Figure 3 — Per-impression quality by channel, 2015-2040

Trajectory

Each line shows how much real attention a single ad on each channel produces, indexed to that channel's own 2015 baseline. Above 1.0x means the channel's per-impression quality has improved. Below 1.0x means each ad is now worth a fraction of what it used to be. Meta has already crossed mid-market (2021) and is approaching bimodal (projected 2026). Linear TV crossed mid-market in 2022 and crosses bimodal around 2028. Out-of-home (OOH), direct mail, and host-read podcasts are the only channels holding their ground — and direct mail is the outlier that has actually improved, reflecting a shift to more targeted lists under rising postage.

Mid-market < 0.5x
Bimodal < 0.25x
Zero-utility < 0.1x
2015 baseline (1.0x)

Structural Resilience

OOH

1.21x

Direct Mail

1.99x

Podcasts HR

0.82x

Volume-Build Masking Decay

CTV

0.08x

Podcasts DAI

0.26x

YouTube

0.42x

Mature Decay

Search

0.11x

Meta

0.05x

LinkedIn

0.30x

Accelerated Collapse

Linear TV

0.07x

Display

0.08x

Each panel: focal channel in color, all other channels as faint grey backdrop. Lines after 2025 are projected at constant per-factor decay rate. Newsletters and Retail Media excluded — both have unstable per-impression quality data due to near-zero 2015 baselines.

Quality Multiplier

The per-impression quality of a channel: Attention × Density × Legit Share. This is the metric the chart plots, indexed to each channel's 2015 baseline (1.0x). It deliberately excludes total impression volume — Meta showing 7x more ads doesn't mean each ad is 7x more valuable. The diminishing marginal returns (DMR) thesis is about the substrate getting worse per unit, not total supply.

Why log scale

Per-impression quality across channels spans an order of magnitude — Meta at 0.26x, Linear TV at 0.34x, Search at 0.42x, OOH at 1.08x. A linear axis would compress the bottom into a flat line. Log scale shows proportional change clearly: the distance from 0.5x to 1x is the same as 0.25x to 0.5x.
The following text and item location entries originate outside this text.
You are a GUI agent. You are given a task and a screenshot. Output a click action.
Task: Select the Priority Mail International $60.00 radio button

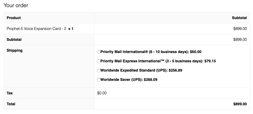point(99,52)

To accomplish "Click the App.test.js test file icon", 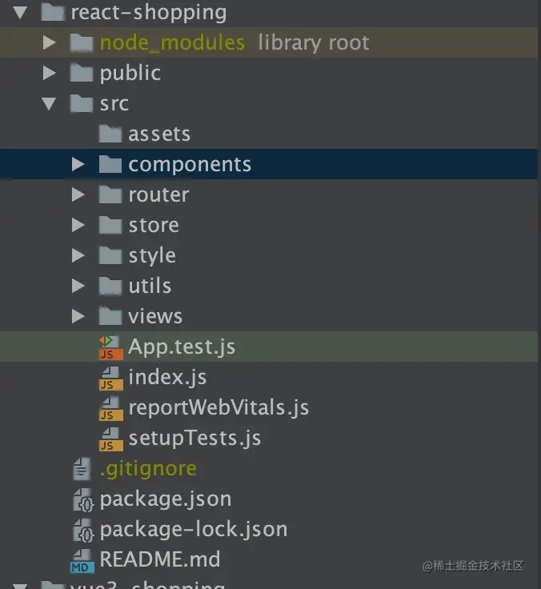I will [x=110, y=347].
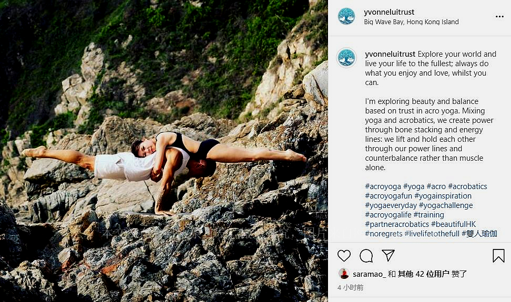Screen dimensions: 511x302
Task: Open the #yogainspiration hashtag
Action: coord(443,196)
Mid-market threshold (0.5x)

When per-impression quality drops below half the 2015 baseline, the median direct-response brand’s return on ad spend (ROAS) falls below the 3:1 lifetime-value-to-customer-acquisition-cost (LTV:CAC) rule that defined direct-to-consumer (DTC) unit economics from 2012-2020. Mid-market advertisers rationally exit at this point.

Bimodal threshold (0.25x)

When quality drops below a quarter of baseline, only the top 10 advertisers (Walmart, P&G) and scammers can still make the math work. The advertiser base bifurcates into "too big to fail" and "too illegal to leave." Meta is projected to cross this threshold in 2026; Linear TV in 2028.